Arguments I thought about are:

  • we'll have less Python versions to support: if we start on 3.5, we have to support one less version, 3.6 two less versions, etc.
  • we can use new language features

About the first one, others said that we will test only the minimum supported version on our CI and that developers of this package will use the latest as our local development environment. It's unsafe in terms of testing, but I have to admit differences between Python 3.X versions are not breaking so much stuff, especially given what this package does.

About the second argument, people are not really aware of the new features from Python 3.5 and higher and they tend to say: "we do it today in Python 2, so I don't see the point of having new features". Also, in the context of this package, there are no new features I can really advertise as being super nice (like async stuff for instance).

Questions

  • What are the consequences of using a Python 3.X version which has reached end-of-life? I can find resources about Python 2 vs Python 3, but can't really find anything specific to old Python 3.X releases vs new ones.
  • What are strategies to raise awareness about keeping software up to date? How to change people's mindset so that they don't find it normal to use outdated tools?
Foi útil?

Solução

The software development lifecycle is more than development – it also involves maintenance and decommissioning or replacement of the software. So asking “what about in X years” is generally a sensible question.

The big reason why you want to use a supported Python versions is security, especially for network-connected software. Using a recent Python version gives you a longer support period without having to do more development work. For the same reason, you would (hopefully) not design a new system for Windows XP or Android 4 or Ubuntu 16.04. For Python, the EOL date only applies to the official CPython development, which matters if you compile yourself or download official binaries. If you use a Python that is delivered with the operating system, the operating system vendor might provide different support periods.

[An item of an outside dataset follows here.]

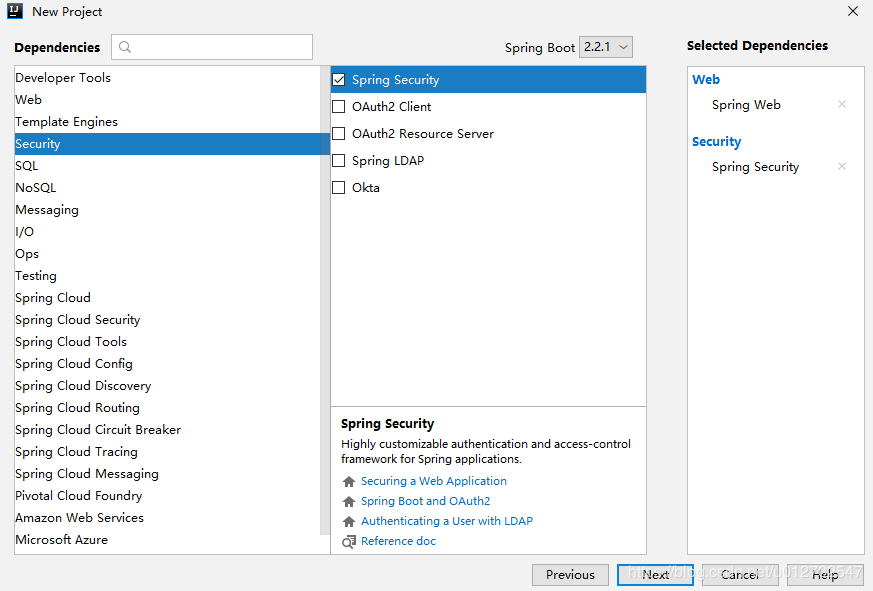
Task: Click the category list vertical scrollbar
Action: pyautogui.click(x=324, y=300)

Note that you might be legally required to follow state of the art security practices such as running supported software versions, for example if your software processes personal data and is subject to the GDPR (see Art. 32).

From a development standpoint, supporting multiple Python versions is easy (especially when you are Python 3.4+ only), and upgrading to new versions is trivial beyond some tiny fixes (e.g. Python 3.7 turned async into a new keyword).

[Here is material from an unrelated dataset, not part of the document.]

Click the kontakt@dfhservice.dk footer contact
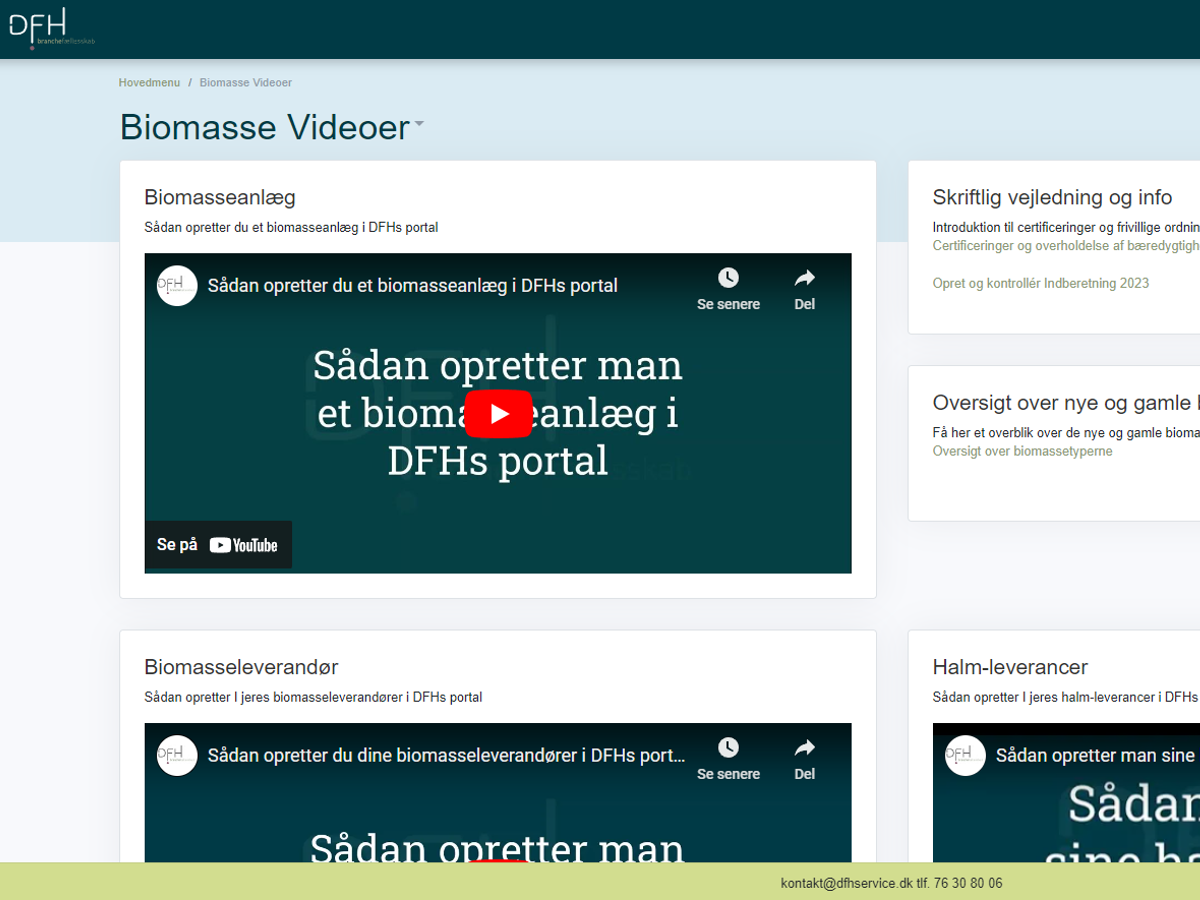 pos(846,884)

  • The biggest pull-factor to new versions are crucial language features that make development more pleasant (e.g. async, type annotations, f-strings, ordered dicts, inline assignment) and standard library improvements.
  • A push-factor to drop older versions is the wider library ecosystem: many libraries do not like wasting effort on supporting EOL'ed Python versions. If you don't upgrade, you would have to fork those libraries and backport any bugfixes yourself, which is a lot of effort.

So while you can use an older Python version just fine, there's no good reason to do so – except when you have external constraints. For example a requirement like: “the software has to run on this server, and this server only has Python 3.4 installed. We cannot install another Python version.” Sometimes removing those constraints is easier (i.e. lobbying for an OS update, or deploying via containers), but in the context of non-async code and Python 3.4, just writing compatible Python code is usually the path of least resistance.